TASK PROMPT: With the pictures omitted, set down exactly the lines from the one that contains "Instruction: Click the" through the last line of the data.

-- DATASET EXTRACT follows --

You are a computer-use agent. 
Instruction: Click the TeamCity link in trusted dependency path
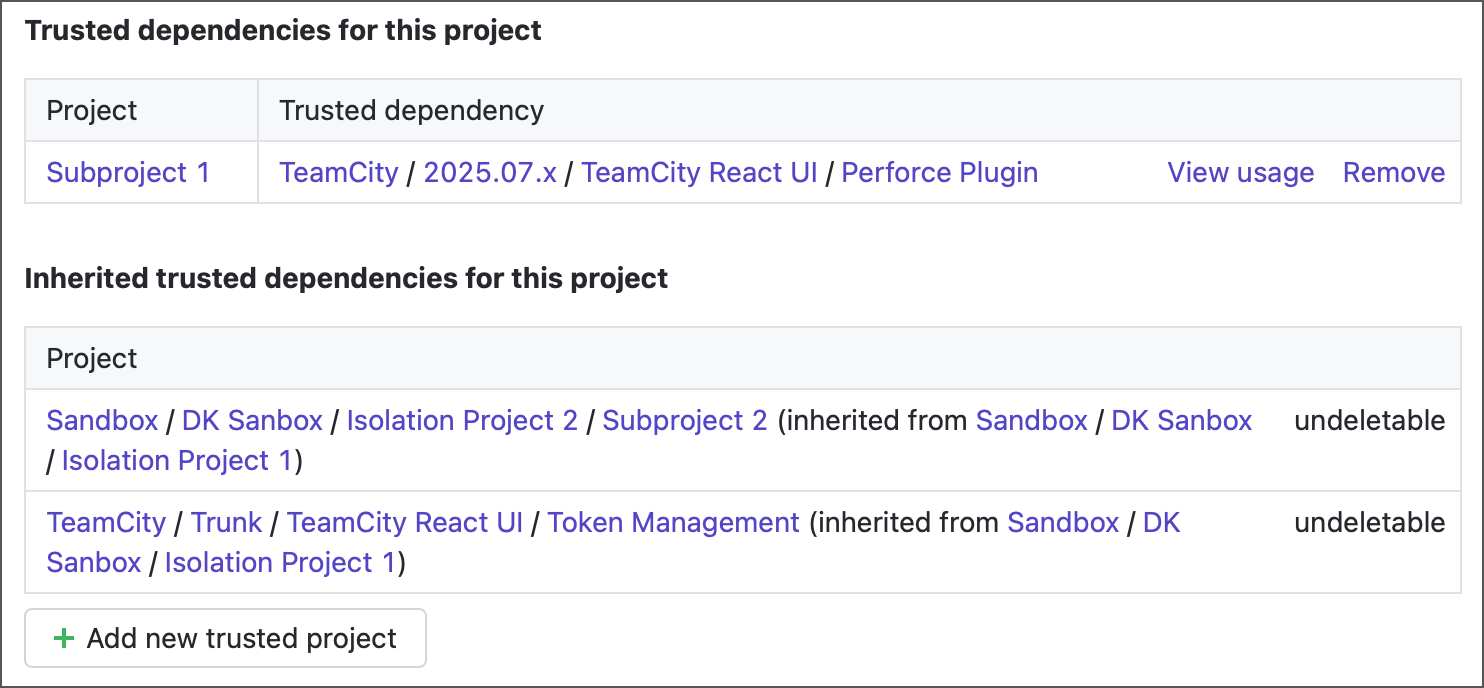338,172
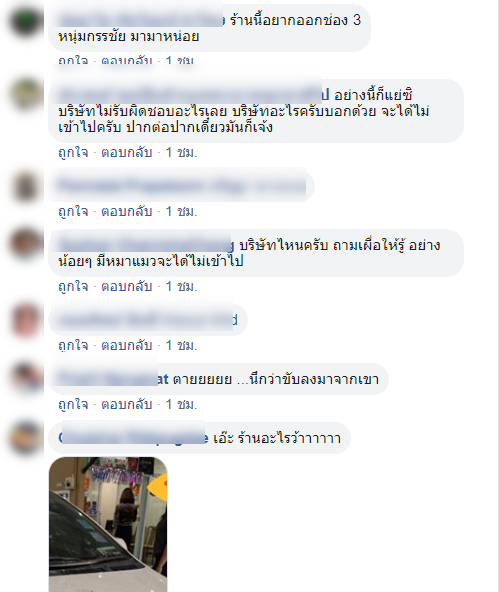Open blurred profile name in ร้านนี้อยากออกช่อง 3 comment
The width and height of the screenshot is (499, 592).
(x=142, y=20)
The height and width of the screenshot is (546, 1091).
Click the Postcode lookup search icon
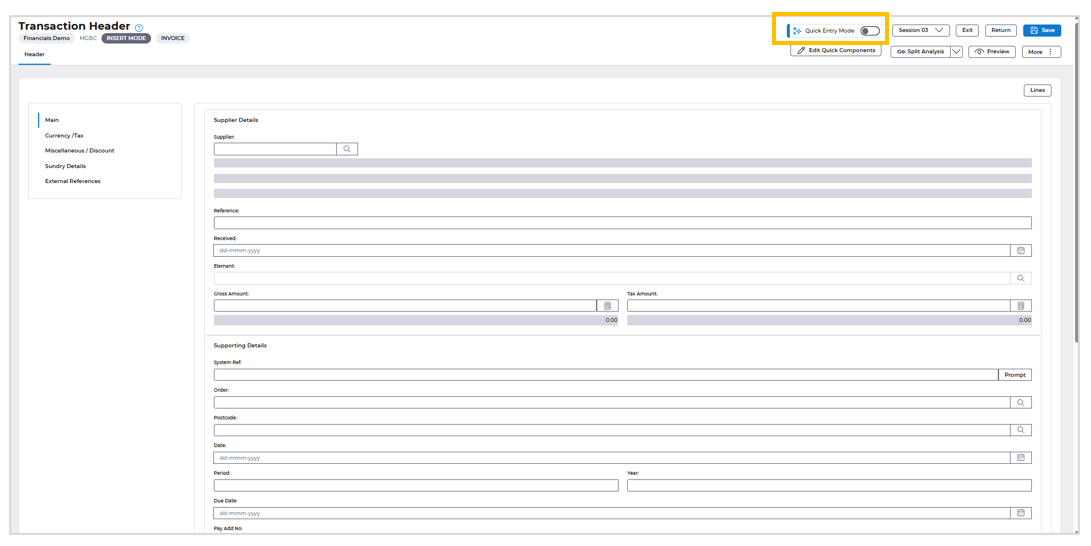pos(1021,431)
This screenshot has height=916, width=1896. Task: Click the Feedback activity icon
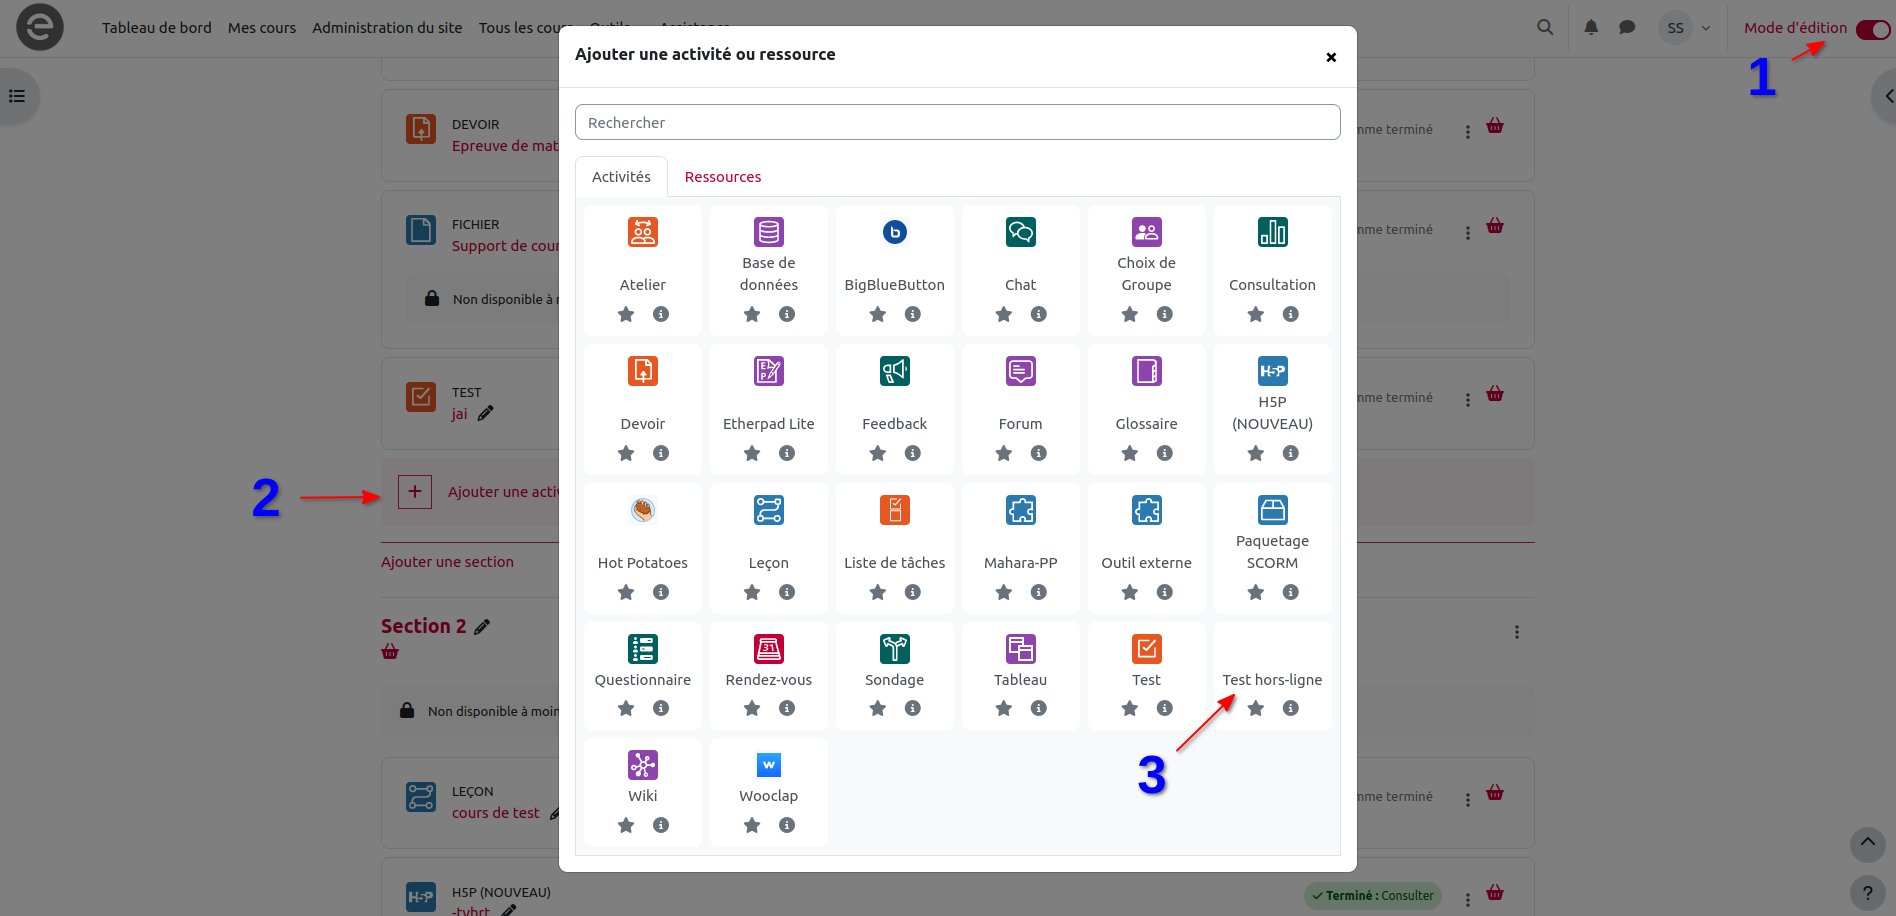coord(894,372)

-- DATASET EXTRACT concluded --

THE ANSWER:
Instruction: Click the TeamCity link in trusted dependency path
338,172
Open blurred profile name in ร้านนี้อยากออกช่อง 3 comment
The width and height of the screenshot is (499, 592).
(x=142, y=20)
The height and width of the screenshot is (546, 1091).
Click the Postcode lookup search icon
pos(1021,431)
This screenshot has height=916, width=1896. Task: Click the Feedback activity icon
coord(894,372)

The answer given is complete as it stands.